Barr believes the financial picture will improve for energy companies pursuing a gas and electric strategy, but warns that the sources of unregulated earnings that might result from a "convergence" deal comprise a fairly short list.

In addition, some analysts say last year's no-confidence vote in merged electric and gas companies could reflect the energy industry's own growing skepticism of their value.

A Btu Market? Not Quite Yet

Ninety-nine percent of the mergers between gas and power companies that took place during the last few years have not fully integrated the two commodities. The deals haven't reached their promised potentials.

That's the view of Mike Flinn, executive vice president and chief operating officer at PG&E Energy Trading.

Duke Energy's chairman, president and CEO, Richard Priory, also is skeptical.

"If you look at some of the other combinations where gas might have bought electric or, in some cases, electric might have bought gas, most of those really did not integrate the companies together. They kept an electric company and kept a gas company and put them under one corporate umbrella," Priory says.

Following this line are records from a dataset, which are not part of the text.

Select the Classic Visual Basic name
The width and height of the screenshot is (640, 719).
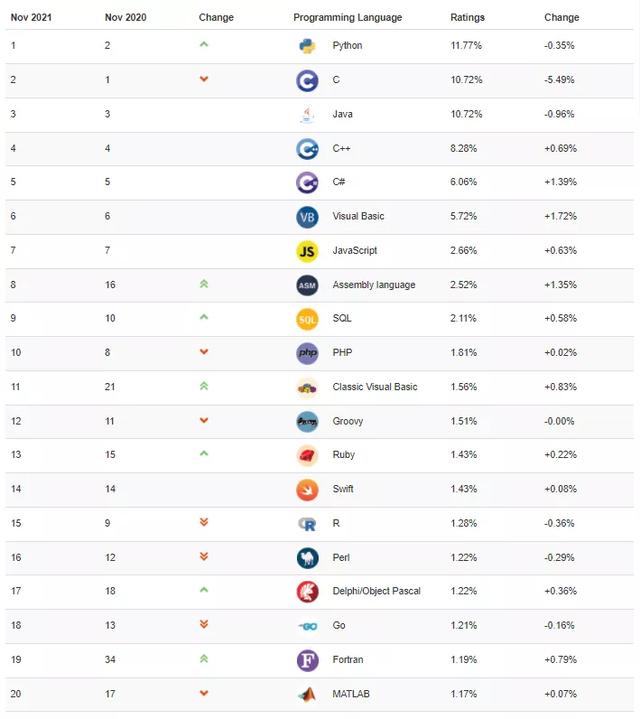(x=375, y=387)
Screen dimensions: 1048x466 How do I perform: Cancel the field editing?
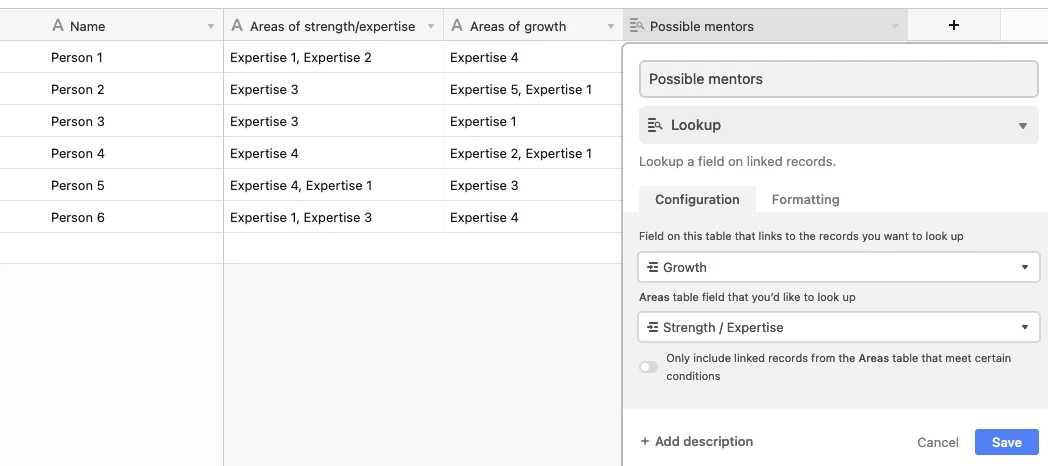[938, 442]
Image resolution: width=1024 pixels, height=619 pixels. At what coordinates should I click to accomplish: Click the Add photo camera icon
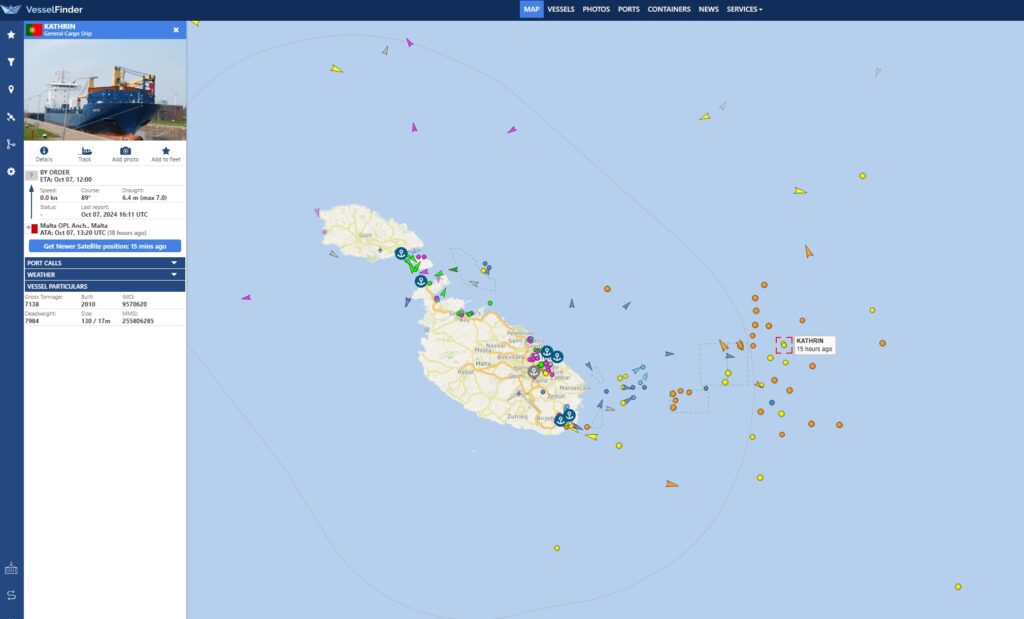[x=125, y=153]
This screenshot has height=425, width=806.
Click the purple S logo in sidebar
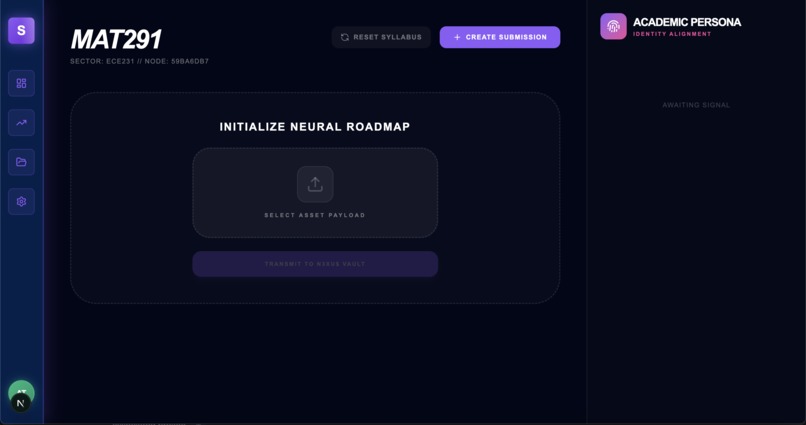click(x=21, y=30)
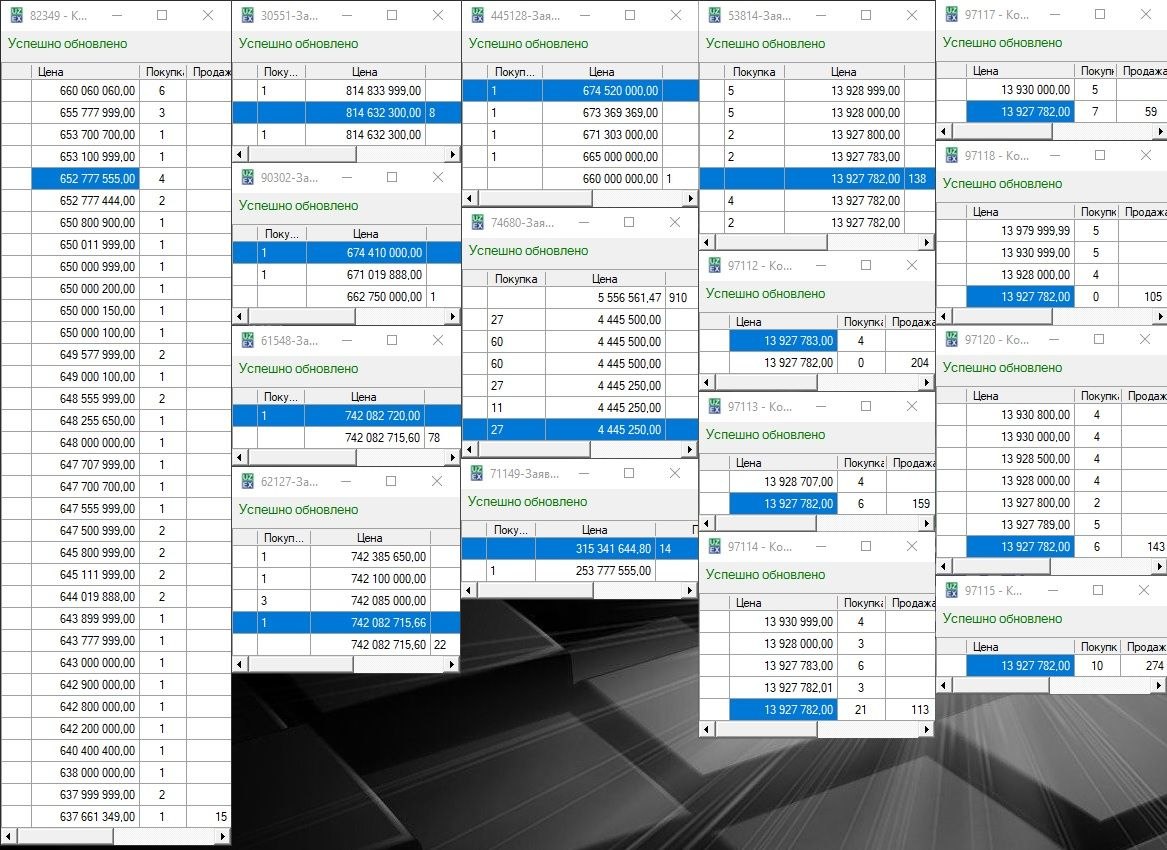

Flinn explains that at some merged companies, "gas people are on one floor and power is on another floor. They never talk. They have these predetermined transfer prices and everybody manages their blue or green widget, but no one is looking [at the big picture]."

And Flinn makes no claim that his own company is among the 1 percent of those fully integrated.

In its convergence merger in January 1997, PG&E Corp. paid approximately $1.5 billion for Valero Natural Gas Co. Valero operated a 7,500-mile gas pipeline system and eight natural gas processing plants in Texas, as part of the parent company Valero Energy Corp. At the time, the Valero acquisition was one of three conducted by PG&E Corp. in the natural gas sector.

Flinn says that his company still remains about halfway from full integration. PG&E's integration effort was delayed because of its recent focus on perfecting the company's infrastructure, he says. Nevertheless, Flinn adds, a big distinction remains between PG&E's integration approach and others.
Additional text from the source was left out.